23 Kinder sitzen angespannt in einem raumfüllenden Stuhlkreis. Es wird getuschelt und gelacht, dazwischen sind mucksmäuschenstill ein paar Eltern. Es ist die Schlussphase einer ganz besonderen Projektwoche, die an der Brüder Grimm Grundschule in Mülheim-Styrum nun zu Ende geht. Eine Woche, in der sich die Kinder mit Themen beschäftigen, die zuhause wohl so gut wie nie thematisiert werden. Das Sterben. Der Tod. Die Trauer. „Es war ein bisschen komisch, darüber zu reden, weil ich über den Tod noch nie gesprochen habe, obwohl es in meinem Leben schon Tod gab. Hier hat es sogar ein bisschen Spaß gemacht, darüber zu sprechen. Wir haben gelacht, aber auch geweint,“ erklärt die neunjährige Joline Lotzwick in die stille Runde. 12 Nationalitäten füllen den Stuhlkreis. Diese interkulturelle Vielfalt ist auch eine Herausforderung für die ehrenamtlichen Sterbebegleiterinnen, die für die Arbeit mit Kindern besonders geschult sind. „In den hier aufeinandertreffenden Kulturen wird unterschiedlich bestattet und getrauert. Das ist auch für uns durchaus eine Herausforderung, weil wir diese Verhaltensvielfalt nicht im Detail kennen,“ erklärt Monika Schäferling vom Ambulanten Hospizverein.
 
Das machte aber gar nichts, denn bereits nach dem ersten Tag sind die Kinder allesamt voll im Thema. Mit zum Teil besonderen Momenten. „Es wäre schon toll gewesen, wenn wir die Projektwoche vor dem Tod meines Opas gehabt hätten,“ meint Sarah Ezeala, und Sishan erzählt von ihrer kleinen Zwillingsschwester, die noch im Bauch ihrer Mutter gestorben ist. Ihr hat sie diese Woche gewidmet. Es ist ein Moment, der auch den Ehrenamtlichen nahe geht. Sishans Mutter ergänzt: „Es ist schon traurig, dass sie sogar ein Bild davon gemalt hat. Ein Grab mit Blumen drauf. Zuhause sprechen wir selten darüber, aber ich finde es gut, dass sie damit nun besser umgehen kann.“
 
Genau darum geht es der Schule. Denn auch wenn wenig darüber gesprochen wird: Großeltern sterben, manchmal auch die Eltern, mitunter Geschwister. Und dann? „Manchmal habe ich das Gefühl, dass wir in diesen Situationen beinahe unbeholfen sind, weil wir eigentlich gar nicht richtig wissen, wie man damit umgeht.
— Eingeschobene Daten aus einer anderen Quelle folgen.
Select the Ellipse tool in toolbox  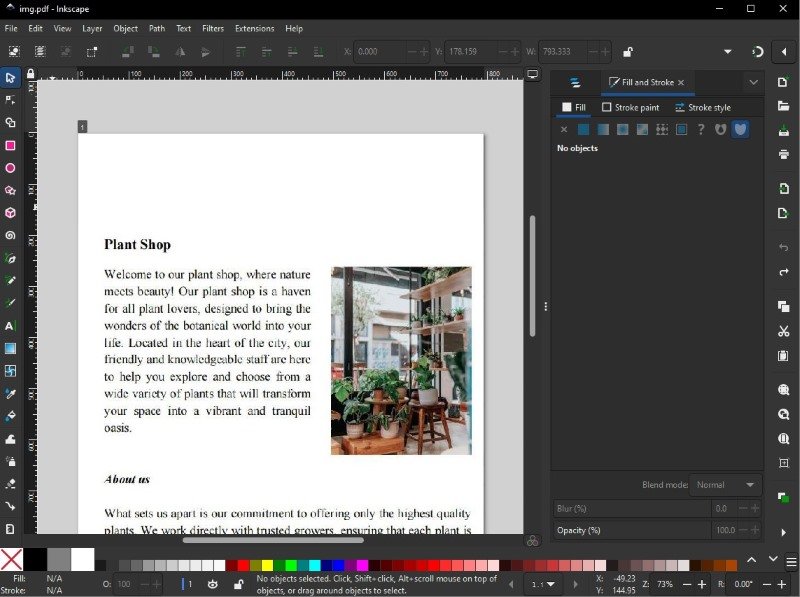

Die Projektwoche Hospiz macht Schule ist daher nicht nur für die Kinder äußerst lehrreich, sondern auch für uns“, erklärt Klassenlehrer Jörg Meierkamp. Und so haben die Kinder in dieser Woche unter anderem Bohnenstecklinge eingepflanzt, die in den fünf Tagen ihren mit Fingerfarbe bunt bemalten Blumentopf um über 30 cm überragen. Diese Bohnen stehen für das Werden und Vergehen. Neben den Themen Sterben und Tod, Trauern und Weinen, Trösten und Trost die zentralen Themen der Projektwoche. Daneben sahen sie gemeinsam den Film Willi wills wissen, in dem Willi einen Bestatter besucht und auch einen Toten zeigt. Und nicht zuletzt war der Oberhausener Palliativarzt Michael Etges zu Besuch und stand den Kindern Rede und Antwort. Die Bohnen nehmen die Kinder schließlich mit nach Hause. Jedes Kind fordert seinen handbemalten Topf. Es sind ihre Lebewesen, die in dieser Woche erstrahlten, und die irgendwann vergehen. Der Stuhlkreis ist vergangen, die Kinder greifen sich ihre Schultaschen. Der Gong ertönt, und alles ist wie immer. Es ist laut und bunt und lustig. Leben eben.
 
Die nächsten Hospiz-macht-Schule-Projektwochen des Ambulanten Hospizvereins Oberhausen sind für Frühjahr und Herbst 2023 geplant.